> _PROBLEM STATEMENT_: Print the lines below word for word, leaving out the pictures.

> _Element lookup records_:
- - - -

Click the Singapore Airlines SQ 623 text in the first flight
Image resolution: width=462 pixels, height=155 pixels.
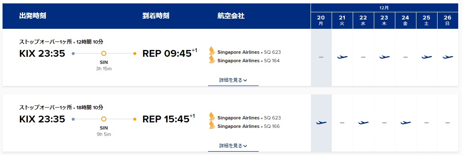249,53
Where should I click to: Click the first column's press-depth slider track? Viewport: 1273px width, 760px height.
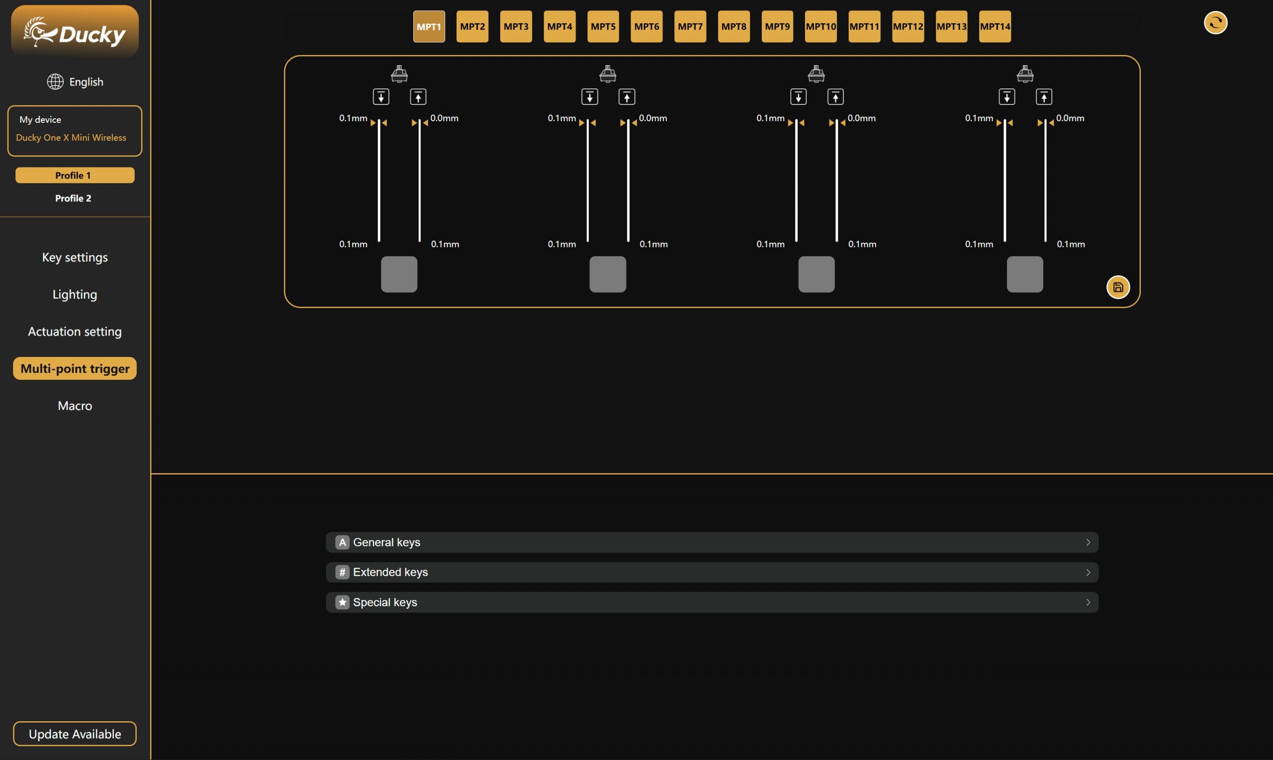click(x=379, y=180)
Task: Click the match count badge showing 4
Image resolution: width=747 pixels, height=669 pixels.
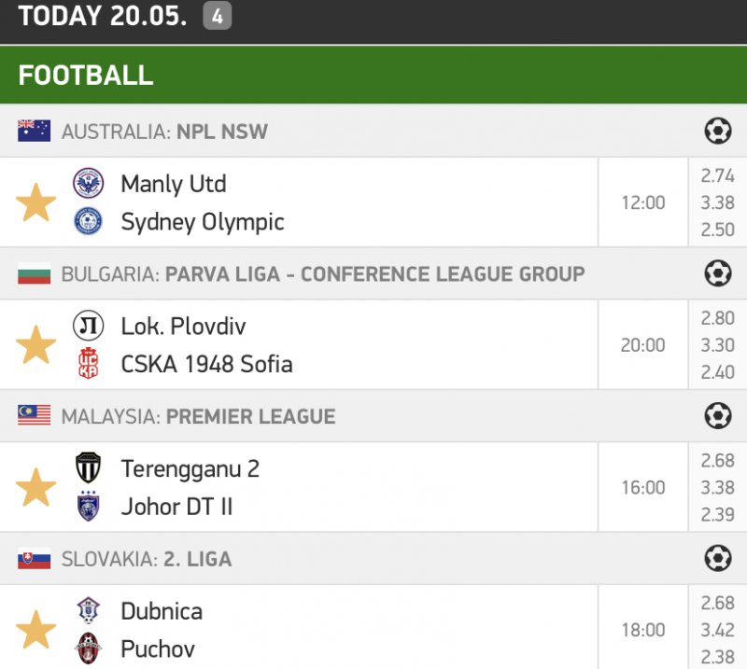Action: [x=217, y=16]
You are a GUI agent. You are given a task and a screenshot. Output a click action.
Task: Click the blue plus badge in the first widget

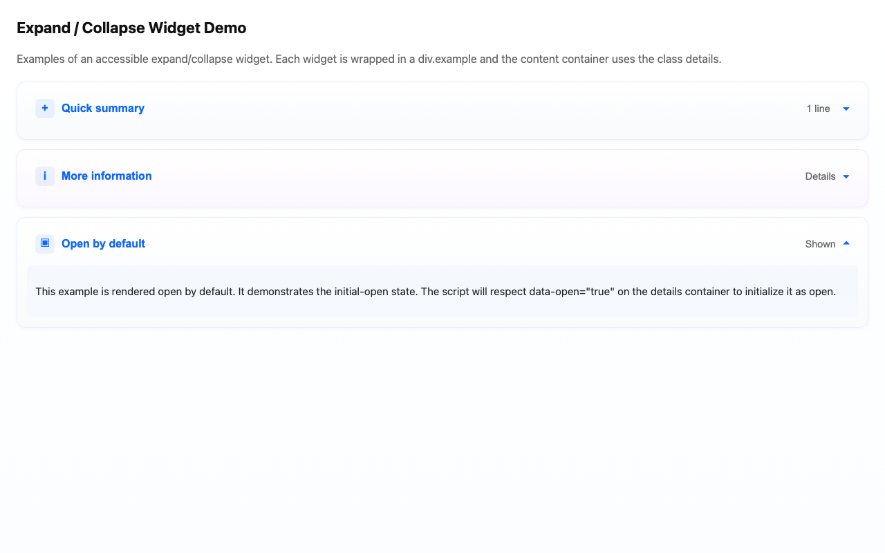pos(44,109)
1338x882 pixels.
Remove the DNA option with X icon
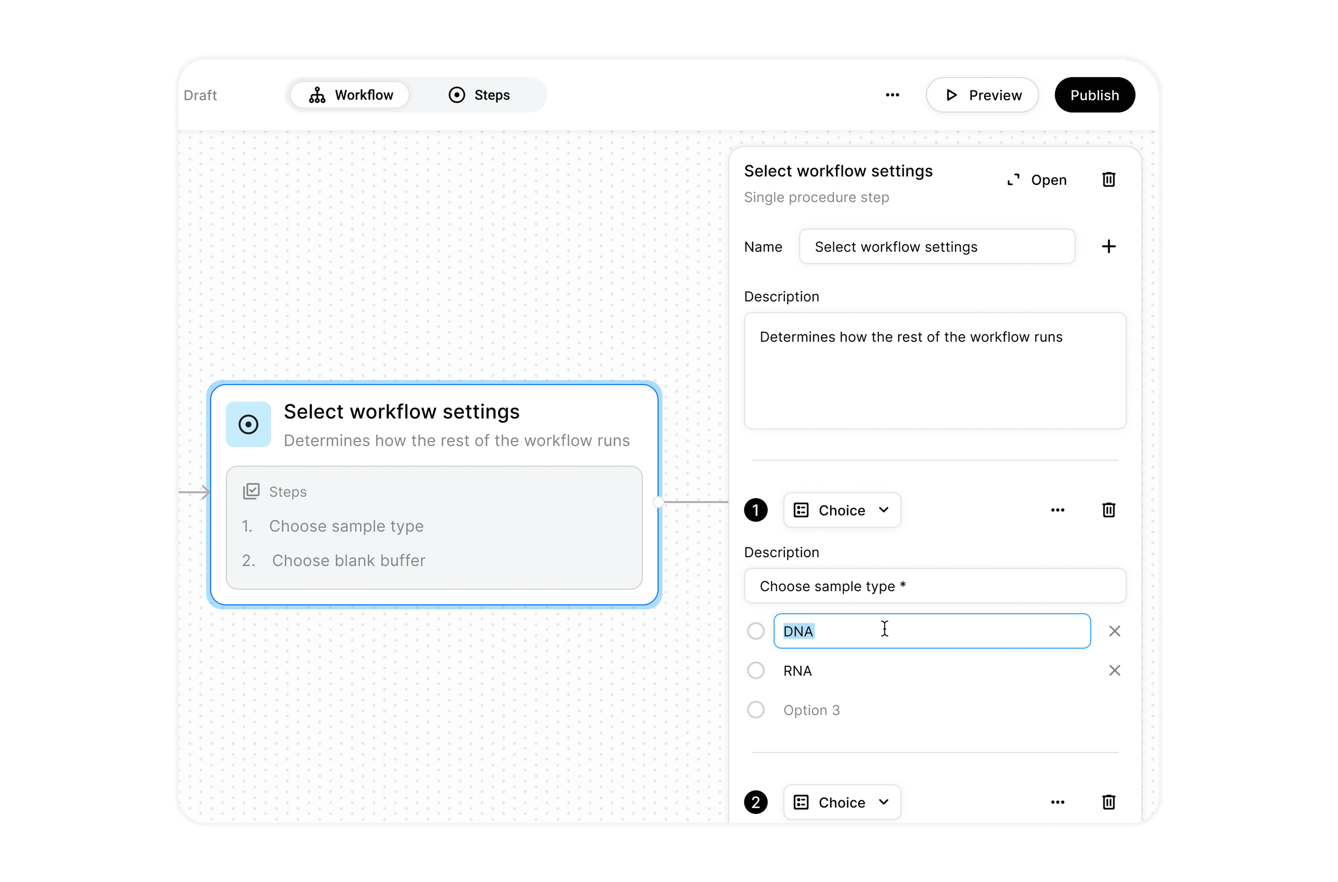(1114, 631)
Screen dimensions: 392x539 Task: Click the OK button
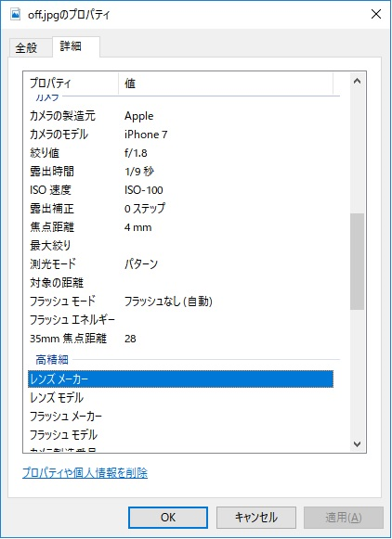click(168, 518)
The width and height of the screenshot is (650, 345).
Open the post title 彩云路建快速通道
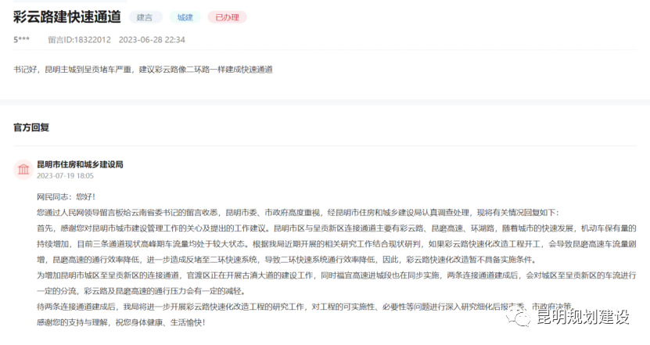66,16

- - - -

> _ANSWER FOR THE TASK_:
Click the Singapore Airlines SQ 623 text in the first flight
Image resolution: width=462 pixels, height=155 pixels.
249,53
Where should I click to: Click the first column's press-depth slider track? Viewport: 1273px width, 760px height.
click(x=379, y=180)
Task: Click the match count badge showing 4
Image resolution: width=747 pixels, height=669 pixels.
Action: [x=217, y=16]
You are a GUI agent. You are given a task and a screenshot. Output a click action.
Task: Click the blue plus badge in the first widget

pos(44,109)
1338x882 pixels.
Remove the DNA option with X icon
(1114, 631)
Screen dimensions: 392x539 Task: Click the OK button
click(168, 518)
The width and height of the screenshot is (650, 345).
Open the post title 彩云路建快速通道
66,16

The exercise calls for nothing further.